ADP Posts US Job Losses

The US dollar climbed after US jobs data compiled by ADP Employer Services showed that the US lost 169,000 private sector jobs in November, higher than predictions of 155,000. The euro fell as investors waited for the results of the ECB meeting which is expected to withdraw stimulus programs and upgrade 2010 economic forecasts. Also due this week are US non farm payroll reports. Brian Dolan of Forex.com said, “Overall ADP is worse than expected, so it could be a negative for risk appetite. But I have to think that with the ECB tomorrow and U.S. payrolls on Friday we’re not going to be going very far today.”

BOJ Fights Deflation

Measures by the Bank of Japan to fight deflation and keep short term rates low spurred investors to take profits on the yen. Marcus Hettinger of Credit Suisse stated, “We had very strong yen appreciation (recently), and now there’s some retracement. Risk appetite is a little bit stronger than it was last week when we had the Dubai news, so investors are taking profits.

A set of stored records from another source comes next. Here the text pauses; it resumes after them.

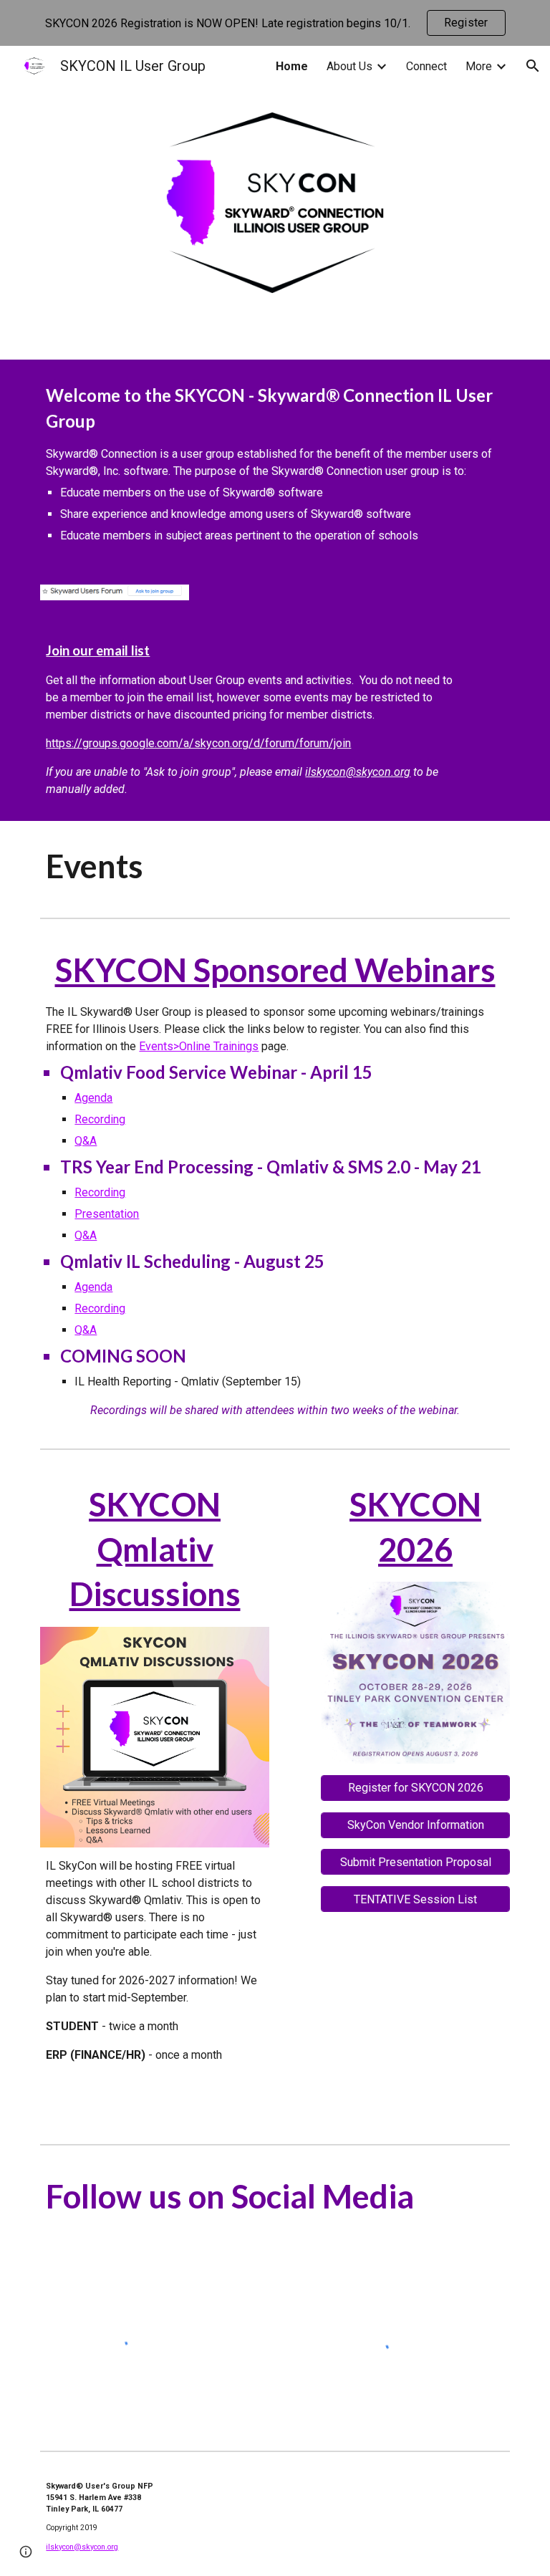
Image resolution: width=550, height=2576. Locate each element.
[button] (533, 66)
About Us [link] (349, 66)
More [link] (478, 66)
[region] (275, 23)
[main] (274, 463)
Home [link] (292, 66)
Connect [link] (426, 66)
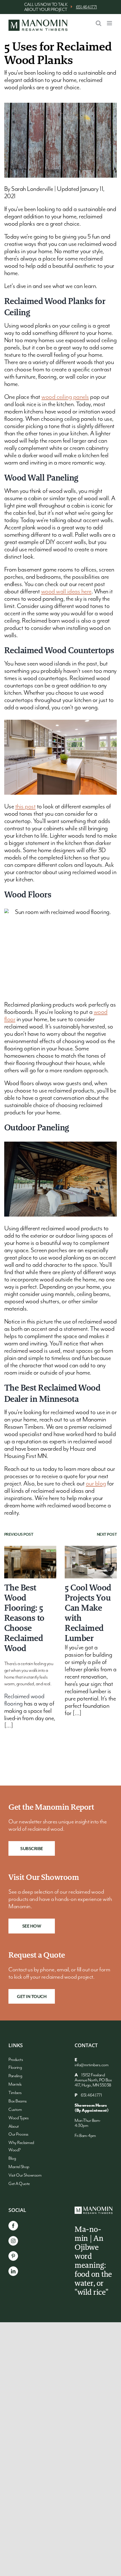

The BOJ didn’t really do anything major, but the risk is higher now of intervention.”  Some analysts believe that the BOJ’s decisions this week indicated that the central bank is willing to ease monetary policy further if needed. The BOJ said it would provide 10 trillion yen ($115 billion USD) in three month funds at a rate of 0.1%.

More BOJ Actions Expected

The Japanese government is expected to provide an economic stimulus package designed to bolster the troubled Japanese economy. Masafumi Yamamoto of Barclays Capital said, “The focus now shifts to the government and the size of the supplementary budget and whether there will be any action by the Ministry of Finance in the foreign exchange market.” In addition to the ECB meeting investors will also be waiting for Friday’s non farm payrolls report from the US.